We are fortunate enough to live a 20 minute drive away from some of the best grit climbing in Britain, The Roaches. We looked through climbing guides reading about all the routes the roaches had to offer and there was one in particular that we couldn’t miss, “Valkyrie”. This is one of the highest rated climbs in the UKC logbook, for it’s grade it’s possibly the best grit climb in the country but what really attracted me to Valkyrie was the rock itself. Just look at that thing, it’s meant to be climbed.
Valkyrie Pitch 1
Valkyrie at The Roaches is rated as a high VS but many rate it as HVS. The first pitch is 15m up the crack on the far right hand side.

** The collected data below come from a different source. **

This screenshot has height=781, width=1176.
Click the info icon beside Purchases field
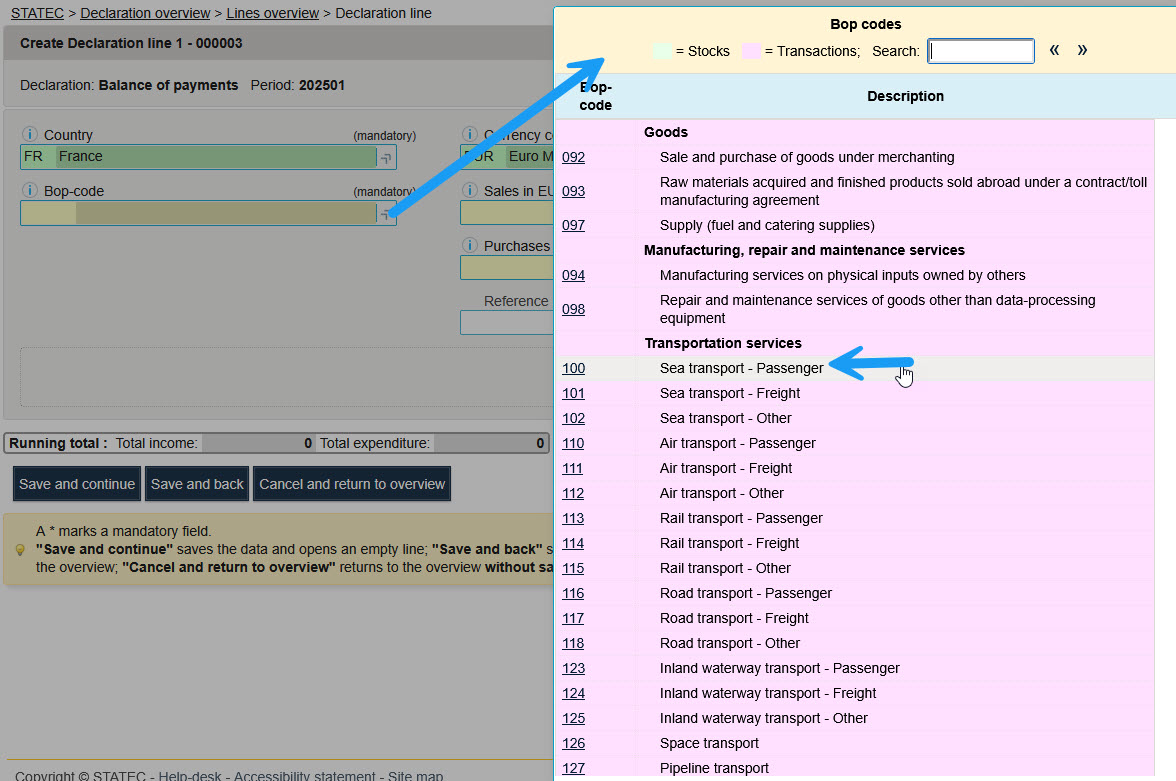click(469, 246)
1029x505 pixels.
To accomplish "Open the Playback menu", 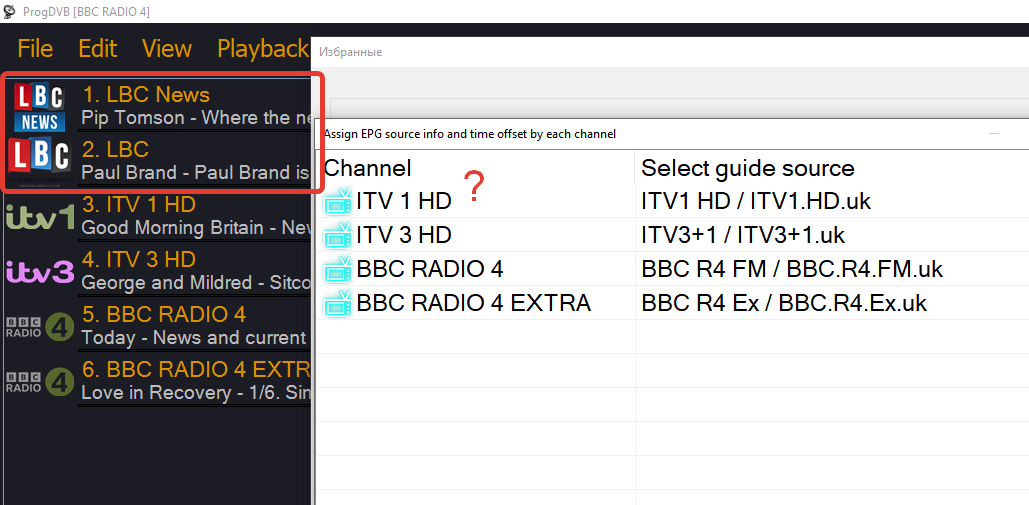I will click(262, 49).
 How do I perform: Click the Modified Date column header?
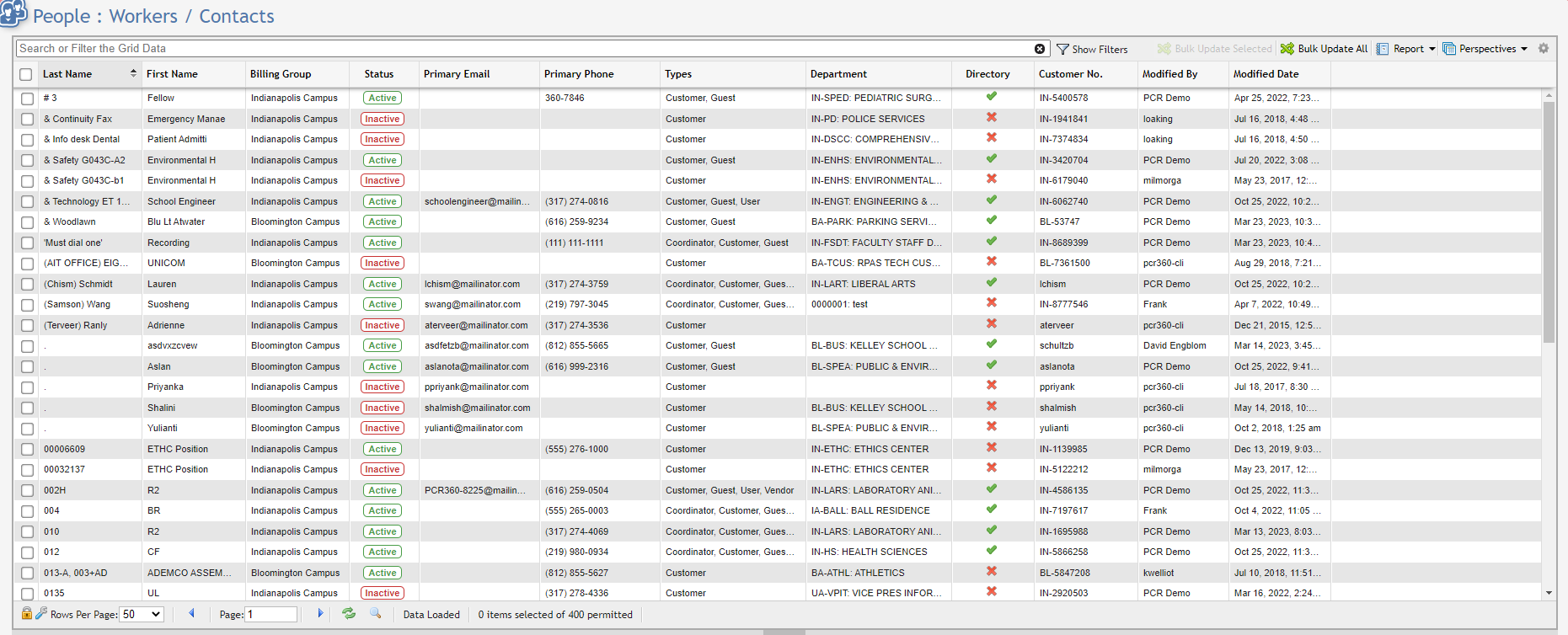coord(1266,74)
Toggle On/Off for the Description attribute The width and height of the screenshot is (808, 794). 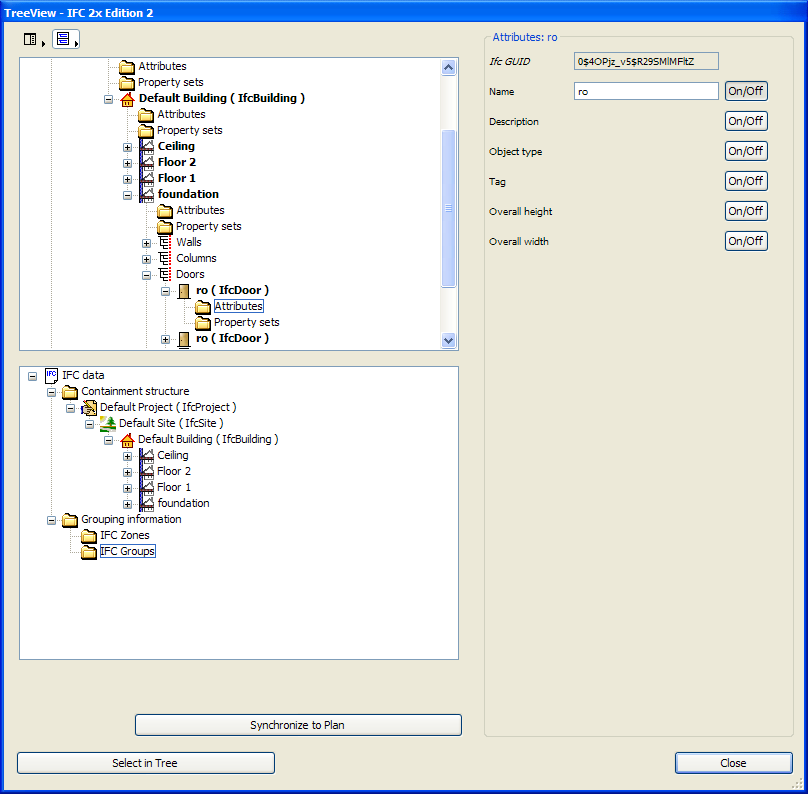(x=746, y=121)
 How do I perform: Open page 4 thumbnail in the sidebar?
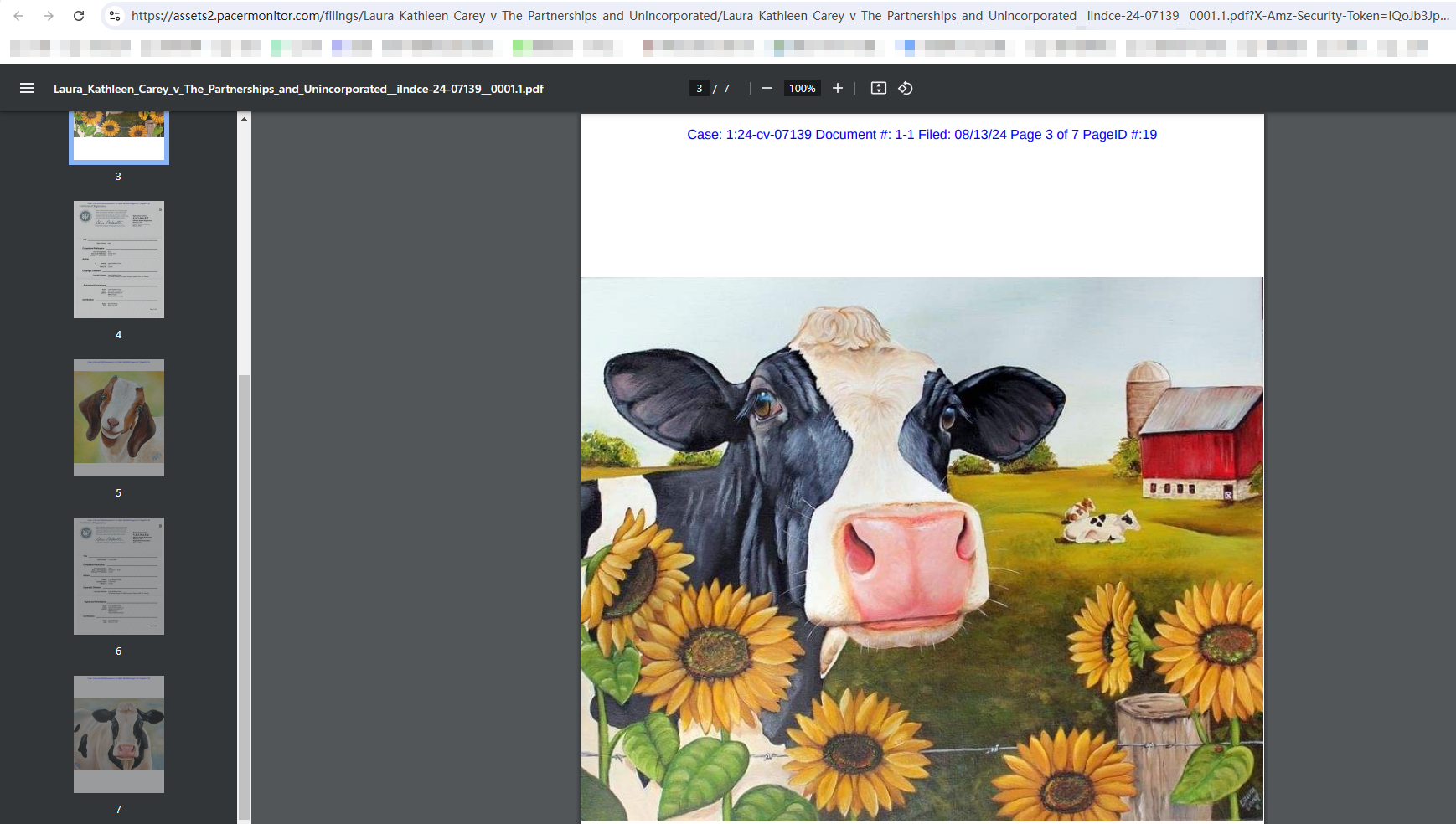[119, 260]
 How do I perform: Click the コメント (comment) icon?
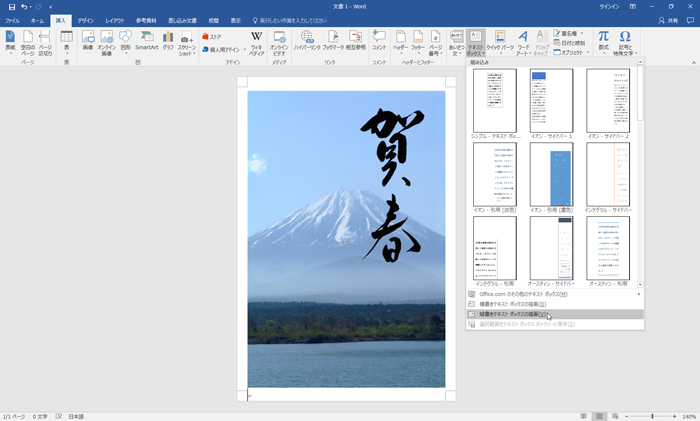tap(379, 41)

There is one move I found a little tricky but once I got used to the immense grip of the grit and trusted my feet I got through it. After ascending the crag, there is an easy traverse to the belay point as you can see in the picture above. I set up my belay up using the crack directly behind the ledge and put a few slings around the flake and a jammed rock for good measure.
Valkyrie pitch 2
The next pitch is the crazy bit. You begin with a traverse, across at first and then down the crack towards the overhang. I’ve never seen a climb with a section like this before. It wasn’t pretty but we made our way down and found the “hidden foot hold” located where the overhang meets the face. After one balancy weight transfer the rest of the traverse across the lip of the overhang was quite straight forward. From here make sure you go around the corner before climbing to the top. Several topos show the route going directly up the crack which meets the lip just before the corner, but these are wrong. Once you’ve found the route you shouldn’t have any problems if you made it this far.
Two ropes required Valkyrie?
Many people doing the route on the same day as us used two ropes since the second pitch goes so far left then back right again. We are broke so we only have one rope but good news, you can pull through and lower the rope from the top directly back down to the second climber. That’s what we did and it worked pretty well. We took a few attempts at flicking the rope along to stop it from getting stuck in vertical cracks and at one point a fall would have involved a bit of a swing but if you don’t have two ropes, this approach worked for us.
After we finished up with Valkyrie we grabbed some lunch, met up with Sam and came back for some more relaxing climbing. I’m not sure which other routes we did that day, just a bit of exploring really. Sam made some friends with a group of climbers from Sheffield who told us about the magic mushrooms growing in the fields all around the area. After 2 or 3 more climbs and abseils it was time to start packing up. Vivian snapped a few photos of the sunset at The Roaches and we headed home.